Last year’s winner of the Cannes award for screenwriting, Lee Chang-dong’s Poetry is the story of one women’s yearning to see the beauty of life and finding that often it’s only to be found in its blackest tragedies. Mija (Yun Jung-Hee), a sixty-five year old woman, is caring for her grandson in a tiny apartment of the edges of a city when simple aches and pains lead to the discovery of a serious health problem. Having seen a poster for a local adult education class in poetry writing, and recalling a teacher once predicted she’d one day become a poet she decides to enroll. In the midst of this she also discovers that her grandson has done something unthinkable, and that the reactions of others to these events ranges from the nonchalant to the wildly self interested. Bewildered by the conspiracy of these conflicting crises, Mija must reach an understanding of what must happen now and learn to see the beauty of life in all its ugliness so that she can finally write her own poem.

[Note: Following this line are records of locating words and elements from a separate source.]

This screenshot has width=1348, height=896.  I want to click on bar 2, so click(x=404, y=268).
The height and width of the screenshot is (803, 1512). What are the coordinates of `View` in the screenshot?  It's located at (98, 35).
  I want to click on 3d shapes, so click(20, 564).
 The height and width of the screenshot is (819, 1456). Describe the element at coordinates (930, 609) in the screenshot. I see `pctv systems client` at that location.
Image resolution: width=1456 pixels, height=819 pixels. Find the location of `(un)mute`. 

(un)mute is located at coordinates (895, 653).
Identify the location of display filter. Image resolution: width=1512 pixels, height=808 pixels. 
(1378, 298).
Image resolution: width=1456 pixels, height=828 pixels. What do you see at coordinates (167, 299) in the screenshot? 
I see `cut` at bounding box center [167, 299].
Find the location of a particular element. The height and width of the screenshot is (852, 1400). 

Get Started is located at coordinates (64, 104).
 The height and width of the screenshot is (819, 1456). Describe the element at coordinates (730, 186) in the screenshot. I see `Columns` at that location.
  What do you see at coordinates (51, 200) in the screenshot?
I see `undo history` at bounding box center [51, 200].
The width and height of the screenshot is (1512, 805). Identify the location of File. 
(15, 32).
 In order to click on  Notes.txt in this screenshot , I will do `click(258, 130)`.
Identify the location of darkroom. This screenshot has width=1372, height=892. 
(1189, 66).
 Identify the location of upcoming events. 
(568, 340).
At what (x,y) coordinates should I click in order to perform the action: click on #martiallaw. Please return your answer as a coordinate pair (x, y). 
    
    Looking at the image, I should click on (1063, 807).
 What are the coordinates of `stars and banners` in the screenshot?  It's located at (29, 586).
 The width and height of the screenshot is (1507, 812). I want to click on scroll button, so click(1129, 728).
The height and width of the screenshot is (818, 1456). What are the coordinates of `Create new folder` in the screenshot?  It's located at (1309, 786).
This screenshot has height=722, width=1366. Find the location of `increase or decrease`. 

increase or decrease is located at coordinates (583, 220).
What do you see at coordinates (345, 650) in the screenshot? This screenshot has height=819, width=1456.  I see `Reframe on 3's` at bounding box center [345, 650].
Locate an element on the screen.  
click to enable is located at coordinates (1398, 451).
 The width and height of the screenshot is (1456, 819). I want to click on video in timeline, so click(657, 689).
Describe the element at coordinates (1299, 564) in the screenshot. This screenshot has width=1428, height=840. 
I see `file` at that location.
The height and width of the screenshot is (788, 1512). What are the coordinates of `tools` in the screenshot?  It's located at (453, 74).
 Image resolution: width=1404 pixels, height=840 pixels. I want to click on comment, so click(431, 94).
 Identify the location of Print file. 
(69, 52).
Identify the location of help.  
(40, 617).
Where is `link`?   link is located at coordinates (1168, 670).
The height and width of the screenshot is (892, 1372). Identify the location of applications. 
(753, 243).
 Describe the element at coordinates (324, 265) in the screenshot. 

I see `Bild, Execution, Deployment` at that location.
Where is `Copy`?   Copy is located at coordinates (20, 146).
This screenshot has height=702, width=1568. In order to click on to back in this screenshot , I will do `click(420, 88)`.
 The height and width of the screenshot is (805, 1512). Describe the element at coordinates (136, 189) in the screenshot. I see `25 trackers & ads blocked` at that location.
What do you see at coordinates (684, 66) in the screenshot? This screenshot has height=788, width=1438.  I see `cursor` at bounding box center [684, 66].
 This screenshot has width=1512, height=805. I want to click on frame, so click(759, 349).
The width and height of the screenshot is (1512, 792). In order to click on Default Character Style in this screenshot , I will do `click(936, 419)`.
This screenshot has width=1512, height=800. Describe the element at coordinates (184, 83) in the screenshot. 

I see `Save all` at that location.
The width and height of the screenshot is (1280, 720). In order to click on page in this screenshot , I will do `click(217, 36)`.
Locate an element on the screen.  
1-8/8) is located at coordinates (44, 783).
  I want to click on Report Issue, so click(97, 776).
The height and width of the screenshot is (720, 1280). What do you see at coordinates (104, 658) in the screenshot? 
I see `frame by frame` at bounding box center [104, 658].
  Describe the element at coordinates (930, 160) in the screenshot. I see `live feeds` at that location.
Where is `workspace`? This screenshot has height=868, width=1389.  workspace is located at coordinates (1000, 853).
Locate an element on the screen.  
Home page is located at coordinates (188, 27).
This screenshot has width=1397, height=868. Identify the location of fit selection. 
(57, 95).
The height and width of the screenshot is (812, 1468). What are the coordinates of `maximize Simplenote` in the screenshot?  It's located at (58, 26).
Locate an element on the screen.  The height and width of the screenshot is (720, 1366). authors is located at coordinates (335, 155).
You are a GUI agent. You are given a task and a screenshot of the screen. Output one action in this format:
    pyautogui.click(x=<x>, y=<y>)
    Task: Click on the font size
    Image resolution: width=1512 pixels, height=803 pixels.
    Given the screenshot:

Although it has a gentle melancholy, Poetry is not quite as depressing as it sounds and is in the end deeply beautiful. Yun Jung-Hee’s performance is breathtaking, never straying too far into melodrama she keeps a film that might have become overwrought firmly rooted whilst allowing the audience to totally empathise with her character. It’s no wonder that this won the screen writing prize at Cannes last year as it’s incredibly well written and hugely literate.

Poetry is a beautiful film that everyone would benefit from seeing. It’s a real shame that this is the first of Lee Chang-Dong’s films to be released in the UK, hopefully it won’t be the last!